Hi All,
I am using PROC SQL to read a table from Oracle server, and I find the special characters in one column is outputting different from what I see from Oracle server.
I wonder whether anyone else has this issue and how did you work through it. Any advice is welcome. Thank you!
For example:
The character string was "John's grade" in Oracle server, what I see from SAS output is "John?s Grade".
The coding I am using is listed below:
PROC SQL;
CONNECT TO oracle(user=*** password=*** path=***);
CREATE TABLE TEST AS
SELECT * FROM CONNECTION TO ORACLE
(SELECT distinct *
FROM Cla.table1 C);
DISCONNECT FROM ORACLE;
QUIT;
Jade
Thank you.
I got this from SAS EG:
ENCODING=UTF-8 Specifies the default character-set encoding for the SAS session.
Also I got these from the Oracle server:
PARAMETER VALUE
NLS_CHARACTERSET WE8MSWIN1252
What I should do next? Thanks again for your quick reply!
Jade
Anyone has ideas the next step should be?
Should I contact the Oracle and SAS admin to make to Encoding in these two systems consistent (both should be UTF-8) or do we have a work around for this situation? Thank you!
Hi Jade. I think you have to contact your SAS admin or Oracle database admin as far as I have read below. Good luck.
I've had some similar problems. In my case it was really only one or two symbols that were problematic and wasn't dealing with a ton of data so I could just use a REPLACE or REGEXP_REPLACE function inside the explicit pass-through SQL portion so Oracle would automatically translate the offending characters into something readable for SAS. This may not be a scalable solution however.
Thank you Steve.
The data I am using is really big and I will wait and see if I have other options.
Actually I am using SQL explicit PASS Through to get two tables from Oracle and Teradata server, then use SAS PROC compare to validate whether the two tables contains the same value or not.
I investigate and found that the SAS I am using has the encoding UTF-8, while the Oracle server has the
WE8MSWIN1252, and the Teradata server has UTF-8.

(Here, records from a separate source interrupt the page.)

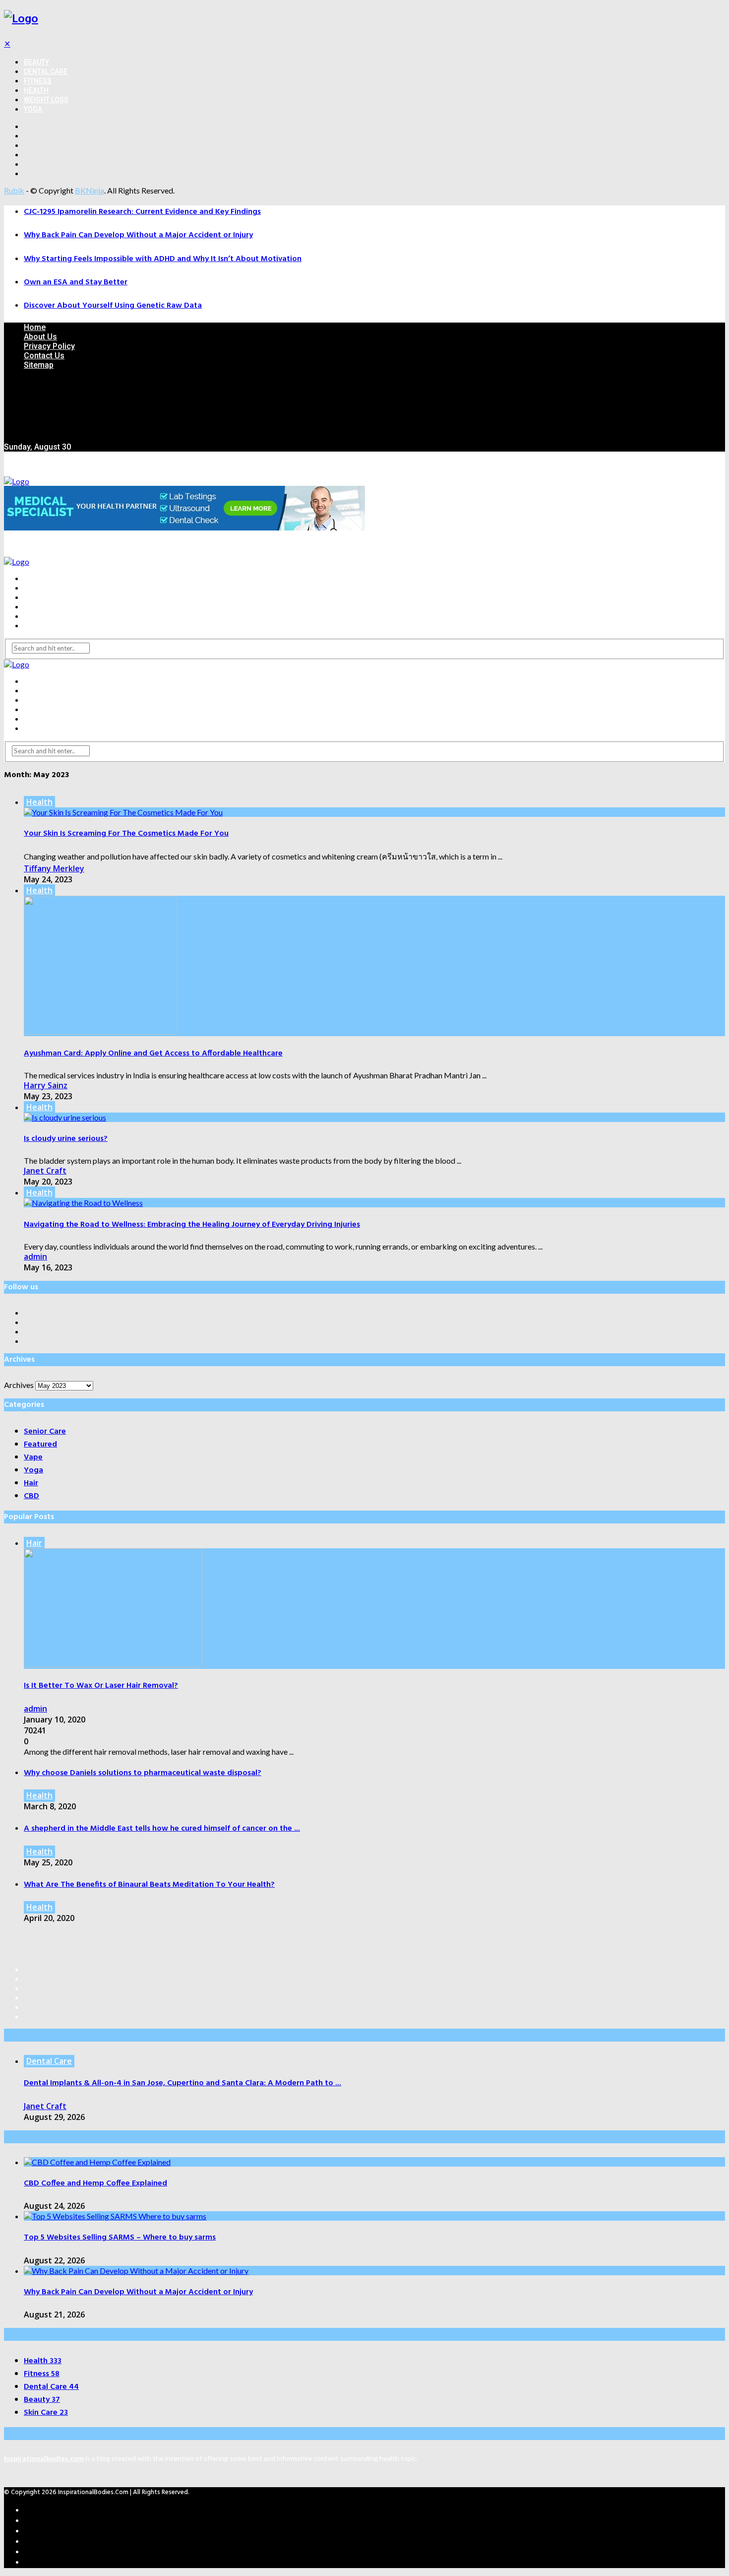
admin (35, 1256)
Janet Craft (45, 1170)
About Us (40, 336)
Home (35, 327)
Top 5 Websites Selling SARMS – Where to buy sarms (120, 2237)
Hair (34, 1542)
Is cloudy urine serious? (66, 1138)
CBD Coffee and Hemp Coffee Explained (95, 2183)
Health (36, 90)
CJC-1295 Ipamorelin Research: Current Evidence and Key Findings (142, 211)
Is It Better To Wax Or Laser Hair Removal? (101, 1685)
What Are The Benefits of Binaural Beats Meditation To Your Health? (149, 1884)
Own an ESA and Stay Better (75, 282)
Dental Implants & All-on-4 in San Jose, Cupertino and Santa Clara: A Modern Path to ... (182, 2083)
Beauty (36, 62)
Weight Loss (46, 100)
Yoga (33, 109)
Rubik (14, 190)
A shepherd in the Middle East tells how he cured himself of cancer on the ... (162, 1828)
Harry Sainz (45, 1085)
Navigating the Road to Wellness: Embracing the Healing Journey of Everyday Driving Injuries (192, 1224)
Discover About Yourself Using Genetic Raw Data (113, 305)
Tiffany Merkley (54, 868)
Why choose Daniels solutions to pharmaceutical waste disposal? (142, 1773)
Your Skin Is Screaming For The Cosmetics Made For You (126, 833)
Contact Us (44, 355)
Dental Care (45, 71)
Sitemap (39, 365)
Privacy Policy (49, 346)
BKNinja (89, 190)
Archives (19, 1384)
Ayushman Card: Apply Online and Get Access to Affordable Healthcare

One thing I want to mention that, the special character in Teradata first looks different from the Oracle server, after I change the charset from UTF8 to cp1252 at the Teradata studio, then the special characters looks the same as the oracles ones.I wonder what we can do in SAS to solve this issue.
For people who work with Oracle, Teradata and SAS, what's the best practice for the encoding? Should we have the admins of Oracle, Teradata and SAS to make the default encoding to UTF-8 and be consistent? Any suggestions on this issue is welcome!
Jade
Character encodings get to be a pain real quick, if you can get your Oracle instance to be UTF-8 without too much difficulty it'd be worth it my opinion, but good luck convincing your DBA's to do it.
If you're just trying to see if certain values match, you could try having both Teradata and Oracle hash the values internally via MD5 or SHA and then compare the message digests. I'm actually not sure if this would still work if everything is stored using different encodings, but it may be worth looking into. The outputs should at least be directly comparable and shouldn't have as many issues with encodings since they'd be in hexadecimal.
Thank you, I will try hash the values first
Looks like you are a victim of Microsoft's "stupid" quotes.
I typed John's grade into a MS Office app and then also pasted in the text from your message and Office decided that I didn't really want the simple ASCII character for a single quote character and replaced it with some other character that it interprets as looking something like what you might see in a type setting program instead in a computer program.
So the normal single quote is ASCII code '27'x. In the WLATIN1 (or codepage 1252) the "stupid" quote is a "right single quotation mark" and is coded as '92'x. IN UTF-8 is should appear as the multi-byte string 'E28099'x.
Not sure why SAS/Oracle are not automatically translating the character for you. Hopefully one the links that others have provided will show how to get it to work.
If the only non 7bit ASCII codes your data has are these stupid quotes then I would recommend changing them all to normal single ('27'x) or double ('22'x) quotes. However if your text fields also include more complex characters, like accented letters etc, then you need to get the encoding right.
You could try running SAS with the same LATIN1 (wlatin1, 1252) encoding and see if the characters come over from Oracle correctly.